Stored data
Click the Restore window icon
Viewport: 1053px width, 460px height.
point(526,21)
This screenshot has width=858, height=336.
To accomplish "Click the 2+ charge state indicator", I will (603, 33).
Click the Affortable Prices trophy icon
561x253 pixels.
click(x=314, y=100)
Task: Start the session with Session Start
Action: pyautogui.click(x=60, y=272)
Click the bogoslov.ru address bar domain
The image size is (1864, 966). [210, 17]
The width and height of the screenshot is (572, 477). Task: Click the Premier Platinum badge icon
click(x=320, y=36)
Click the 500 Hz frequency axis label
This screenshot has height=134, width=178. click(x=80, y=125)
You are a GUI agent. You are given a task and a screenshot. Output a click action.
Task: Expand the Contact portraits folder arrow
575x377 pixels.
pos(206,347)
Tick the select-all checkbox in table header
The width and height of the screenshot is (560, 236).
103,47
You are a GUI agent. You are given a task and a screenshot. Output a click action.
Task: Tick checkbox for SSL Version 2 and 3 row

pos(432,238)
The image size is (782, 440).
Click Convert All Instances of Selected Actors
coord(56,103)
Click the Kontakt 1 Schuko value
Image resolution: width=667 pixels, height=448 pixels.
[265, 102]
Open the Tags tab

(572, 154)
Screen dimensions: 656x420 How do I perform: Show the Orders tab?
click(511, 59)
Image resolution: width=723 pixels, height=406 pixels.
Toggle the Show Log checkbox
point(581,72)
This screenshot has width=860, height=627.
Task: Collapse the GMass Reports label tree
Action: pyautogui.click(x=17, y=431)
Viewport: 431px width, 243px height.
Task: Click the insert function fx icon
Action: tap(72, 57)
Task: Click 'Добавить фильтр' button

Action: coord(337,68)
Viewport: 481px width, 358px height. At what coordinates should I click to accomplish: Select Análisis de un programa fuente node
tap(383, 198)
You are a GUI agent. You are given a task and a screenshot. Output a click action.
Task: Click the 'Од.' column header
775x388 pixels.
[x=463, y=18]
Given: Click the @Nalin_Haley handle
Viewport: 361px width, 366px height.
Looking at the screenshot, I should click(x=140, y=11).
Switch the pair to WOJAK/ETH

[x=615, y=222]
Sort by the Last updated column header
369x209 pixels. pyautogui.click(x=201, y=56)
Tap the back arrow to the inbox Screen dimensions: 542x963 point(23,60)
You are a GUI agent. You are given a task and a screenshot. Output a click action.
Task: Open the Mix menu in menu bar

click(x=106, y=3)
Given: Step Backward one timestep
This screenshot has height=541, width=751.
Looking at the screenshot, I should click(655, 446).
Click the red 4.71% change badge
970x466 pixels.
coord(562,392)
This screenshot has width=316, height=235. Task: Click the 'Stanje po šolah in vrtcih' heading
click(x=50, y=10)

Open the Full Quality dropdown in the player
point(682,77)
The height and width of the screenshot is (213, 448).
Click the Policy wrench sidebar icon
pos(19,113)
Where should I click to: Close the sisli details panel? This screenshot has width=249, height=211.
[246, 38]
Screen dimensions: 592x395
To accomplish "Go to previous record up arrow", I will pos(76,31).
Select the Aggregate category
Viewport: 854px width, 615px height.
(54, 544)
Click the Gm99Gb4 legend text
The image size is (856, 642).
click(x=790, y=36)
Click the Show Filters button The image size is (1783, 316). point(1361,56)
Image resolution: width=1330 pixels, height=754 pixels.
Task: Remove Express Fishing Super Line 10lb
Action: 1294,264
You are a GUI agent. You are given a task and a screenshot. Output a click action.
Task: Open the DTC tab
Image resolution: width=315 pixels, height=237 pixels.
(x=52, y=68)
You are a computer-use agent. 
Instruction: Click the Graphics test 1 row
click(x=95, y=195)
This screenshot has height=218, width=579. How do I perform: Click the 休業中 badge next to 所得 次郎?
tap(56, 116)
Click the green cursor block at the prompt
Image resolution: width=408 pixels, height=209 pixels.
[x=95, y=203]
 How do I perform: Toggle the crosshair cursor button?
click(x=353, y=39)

* [What is being asked]: Output the records verbatim, from the first line to the last.

* [Solution for this task]:
Click the Restore window icon
Viewport: 1053px width, 460px height.
point(526,21)
This screenshot has width=858, height=336.
To accomplish "Click the 2+ charge state indicator", I will (603, 33).
Click the Affortable Prices trophy icon
561x253 pixels.
click(x=314, y=100)
Task: Start the session with Session Start
Action: pyautogui.click(x=60, y=272)
Click the bogoslov.ru address bar domain
The image size is (1864, 966). [210, 17]
The width and height of the screenshot is (572, 477). Task: Click the Premier Platinum badge icon
click(x=320, y=36)
Click the 500 Hz frequency axis label
This screenshot has height=134, width=178. click(x=80, y=125)
You are a GUI agent. You are given a task and a screenshot. Output a click action.
Task: Expand the Contact portraits folder arrow
575x377 pixels.
pos(206,347)
Tick the select-all checkbox in table header
The width and height of the screenshot is (560, 236).
103,47
You are a GUI agent. You are given a task and a screenshot. Output a click action.
Task: Tick checkbox for SSL Version 2 and 3 row

pos(432,238)
The image size is (782, 440).
Click Convert All Instances of Selected Actors
coord(56,103)
Click the Kontakt 1 Schuko value
Image resolution: width=667 pixels, height=448 pixels.
[265, 102]
Open the Tags tab

(572, 154)
Screen dimensions: 656x420 How do I perform: Show the Orders tab?
click(511, 59)
Image resolution: width=723 pixels, height=406 pixels.
Toggle the Show Log checkbox
point(581,72)
This screenshot has width=860, height=627.
Task: Collapse the GMass Reports label tree
Action: pyautogui.click(x=17, y=431)
Viewport: 431px width, 243px height.
Task: Click the insert function fx icon
Action: tap(72, 57)
Task: Click 'Добавить фильтр' button

Action: coord(337,68)
Viewport: 481px width, 358px height. At what coordinates should I click to accomplish: Select Análisis de un programa fuente node
tap(383, 198)
You are a GUI agent. You are given a task and a screenshot. Output a click action.
Task: Click the 'Од.' column header
775x388 pixels.
[x=463, y=18]
Given: Click the @Nalin_Haley handle
Viewport: 361px width, 366px height.
Looking at the screenshot, I should click(x=140, y=11).
Switch the pair to WOJAK/ETH

[x=615, y=222]
Sort by the Last updated column header
369x209 pixels. pyautogui.click(x=201, y=56)
Tap the back arrow to the inbox Screen dimensions: 542x963 point(23,60)
You are a GUI agent. You are given a task and a screenshot. Output a click action.
Task: Open the Mix menu in menu bar

click(x=106, y=3)
Given: Step Backward one timestep
This screenshot has height=541, width=751.
Looking at the screenshot, I should click(655, 446).
Click the red 4.71% change badge
970x466 pixels.
coord(562,392)
This screenshot has width=316, height=235. Task: Click the 'Stanje po šolah in vrtcih' heading
click(x=50, y=10)

Open the Full Quality dropdown in the player
point(682,77)
The height and width of the screenshot is (213, 448).
Click the Policy wrench sidebar icon
pos(19,113)
Where should I click to: Close the sisli details panel? This screenshot has width=249, height=211.
[246, 38]
Screen dimensions: 592x395
To accomplish "Go to previous record up arrow", I will pos(76,31).
Select the Aggregate category
Viewport: 854px width, 615px height.
(54, 544)
Click the Gm99Gb4 legend text
The image size is (856, 642).
click(x=790, y=36)
Click the Show Filters button The image size is (1783, 316). point(1361,56)
Image resolution: width=1330 pixels, height=754 pixels.
Task: Remove Express Fishing Super Line 10lb
Action: 1294,264
You are a GUI agent. You are given a task and a screenshot. Output a click action.
Task: Open the DTC tab
Image resolution: width=315 pixels, height=237 pixels.
(x=52, y=68)
You are a computer-use agent. 
Instruction: Click the Graphics test 1 row
click(x=95, y=195)
This screenshot has height=218, width=579. How do I perform: Click the 休業中 badge next to 所得 次郎?
tap(56, 116)
Click the green cursor block at the prompt
Image resolution: width=408 pixels, height=209 pixels.
[x=95, y=203]
 How do I perform: Toggle the crosshair cursor button?
click(x=353, y=39)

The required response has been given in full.